Union soviétique et monde socialiste : la répression des dissidents était-elle justifiée?

12 Août 2020 , Rédigé par Réveil Communiste Publié dans #GQ, #Front historique, #Théorie immédiate, #Russie, #Europe de l'Est, #Répression, #Art et culture révolutionnaires

 

"Si tu ne lis pas de livre, tu redeviendras vite analphabète" (affiche soviétique des années 1920). Le peuple doit créer ses propres intellectuels.

Dans l'atmosphère politique des années 1960 et 1970, les intellectuels de gauche occidentaux prenaient leurs distances avec l'URSS à cause des persécutions réelles ou supposées qui s'y produisaient à l'encontre d'intellectuels dissidents (par esprit de corps en quelque sorte, sans s'interroger du tout sur le contenu réel des idées de Soljenitsyne ou de Sakharov).

L'image de tyrannie qu'elles dessinaient a causé énormément de tort à la cause du socialisme, et a contribué à la formation de l'idéologie néo-impérialiste actuelle, qui permet aux descendants de ces intellectuels "de gauche" de justifier n'importe quelle guerre impérialiste au nom des droits de l'homme. Nous admettrons que l'Union soviétique de ses années-là, issue de la révolution d'octobre 1917, de la collectivisation des terres de 1929, des plans économiques des années 1930, et de la Grande Guerre patriotique de 1941-1945 conservait vers 1968 la caractéristique d'avoir un régime politique issu directement de la dictature du prolétariat, malgré des signes graves d'essoufflement. D'où la question, à laquelle on peut tenter de répondre avec le recul historique :

La dictature du prolétariat, notamment sous la forme qu'elle a revêtu en URSS, était-elle une "dictature tout court"? la répression qu'elle infligeait aux intellectuels exprimant des tendances bourgeoises était-elle justifiée?

Ces questions méritent un vrai débat. Pour faire entendre mon point de vue, je dirais que :

1) Dans l'image que l'on se fait de la dictature révolutionnaire, il ne faut accorder aucun crédit à la critique émanant des adversaires du socialisme, et ce qui ne simplifie pas les choses, c'est qu'il y en a effectivement qui sont déguisés en partisans du socialisme. Démasquer ces derniers est une tâche ingrate et nécessaire. Quant aux faits de l'histoire des révolutions tels qu'il sont rapportés par l'histoire et les sciences humaines bourgeoises, ils sont présentés voire créés dans un storytelling séculaire, de manière à diffuser la peur chez les professionnels de la pensée, l'éclectisme invertébré chez les étudiants, le conservatisme prudent et la pusillanimité historique chez tous, ou parfois chez les plus indociles un romantisme révolutionnaire volontiers extrémiste mais en fait complètement désarmé.

2) Il n'existe pas dans la vie réelle de garanties absolues permettant d'éviter par avance les excès et les abus du pouvoir politique, et la superstructure juridique qui prétend les fournir, quelques soient les bonnes intentions des juges et des avocats de gauche, travaille structurellement à la protection de la propriété privée et à la conservation de l'ordre capitaliste. Les droits de l'homme ne sont que les droits du bourgeois, et ils n'ont jamais protégé personne en dehors de cette classe.

3) La dictature du prolétariat est un régime de transition où le parti du prolétariat exerce tous les pouvoirs. Il faut souligner le mot "transition" qui signifie qu'il s'agit d'un état d'exception provisoire qui a vocation à être de courte durée, mais sans norme légale, comparable à la guerre .

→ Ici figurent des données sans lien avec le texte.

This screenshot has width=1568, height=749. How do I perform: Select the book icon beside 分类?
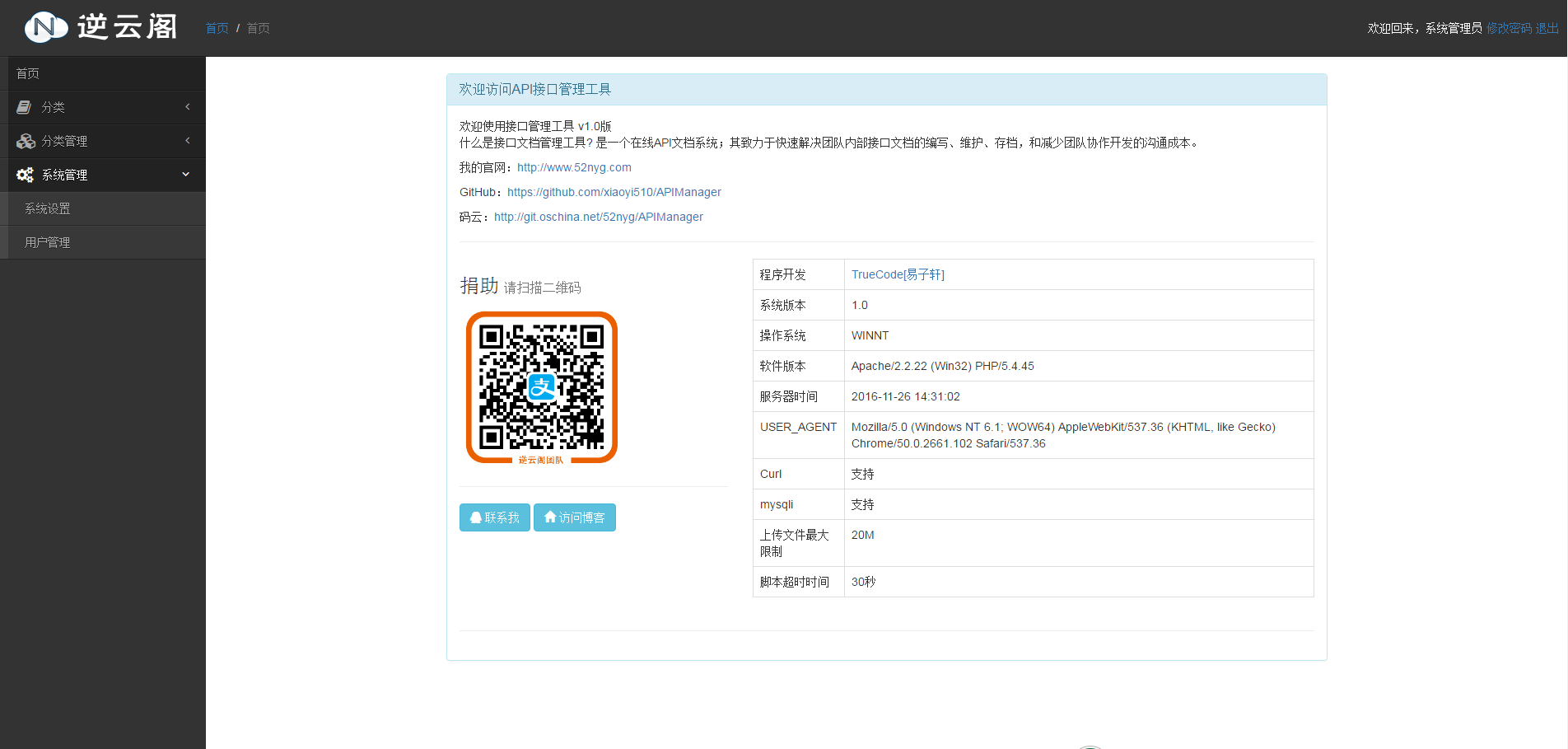click(x=24, y=107)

4) S'il n'apparait pas à nouveau une génération révolutionnaire comme celle de la Russie en 1917, capable de perpétrer ces grandes "voies de fait" que sont les révolutions, le capitalisme règnera éternellement (c'est à dire pas très longtemps, jusqu'à ce qu'il ait détruit l'humanité).

5) Souvent le recul moralisant par rapport à l'histoire communiste s'explique par d'une part, le manque de détermination morale, d'autre part le refus inconscient des fins de la révolution prolétarienne, qui doit effectivement mettre fin à l'individu bourgeois, et à sa psychologie, qu'elle soit de nuance romantique, mégalomane ou conformiste.

6) Les intellectuels dans une société à un moment donné reflètent un passé et un état des contradictions dans cette société, où leur liberté créatrice et leur conscience est étroitement conditionnée. Ils croient créer des formes et des idées librement, et ils n'aiment pas qu'on leur rappelle leur situation de surdétermination, personne n'aime avoir à en rabattre sur son prestige et ses illusions. Et la situation qui les a créés est vite dépassée en période révolutionnaire, ce qui entraine leur glissement à droite rapide (on en voit un exemple en ce moment au Venezuela). Ce qui rend difficile le débat sur les questions culturelles est la sur-représentation de l'intelligentsia, en tant que groupe social, et donc la prégnance de ses préjugés chez les militants de gauche qui prétendent avoir un mot à dire sur la révolution.

7) Ce n'est pas le stalinisme, quoiqu'on entende exactement par ce terme, qui fut le fossoyeur du socialisme, c'est le retour en force de la culture bourgeoise en URSS comme partout ailleurs dans la seconde moitié du XXème siècle. Ce retour est une conséquence du retard de la révolution culturelle sur la révolution économique, sachant que cette nécessaire révolution culturelle n'a que très peu de rapports avec la creuse culture d'avant-garde diffusée partout qui s'est développée au XXème siècle dans la Bohème internationale, de Paris à New York et de Berlin à la Californie, et qui est devenue l'académisme du "nouvel âge du capitalisme". Le prétendu "stalinisme", n'est rien d'autre que la contre-violence exercée par des révolutionnaires déterminés engagés en terre inconnue, sur une voie où personne ne les avait précédés.

8) Dans la société bourgeoise, les intellectuels (littérateurs, professeurs, juristes, journalistes ...) se voient attribuer le rôle de spécialistes de la conscience et de la liberté, au détriment des hommes sans qualité, et revendiquent plus ou moins consciemment à ce titre un statut dérogatoire sur tous les plans, qui leur permettrait d'échapper à toute responsabilité, et à tout jugement, moral, esthétique, historique ... Mais ce groupe social n'est que le coté jardin du maintien de l'ordre social, dont la police et les tribunaux sont le coté cour.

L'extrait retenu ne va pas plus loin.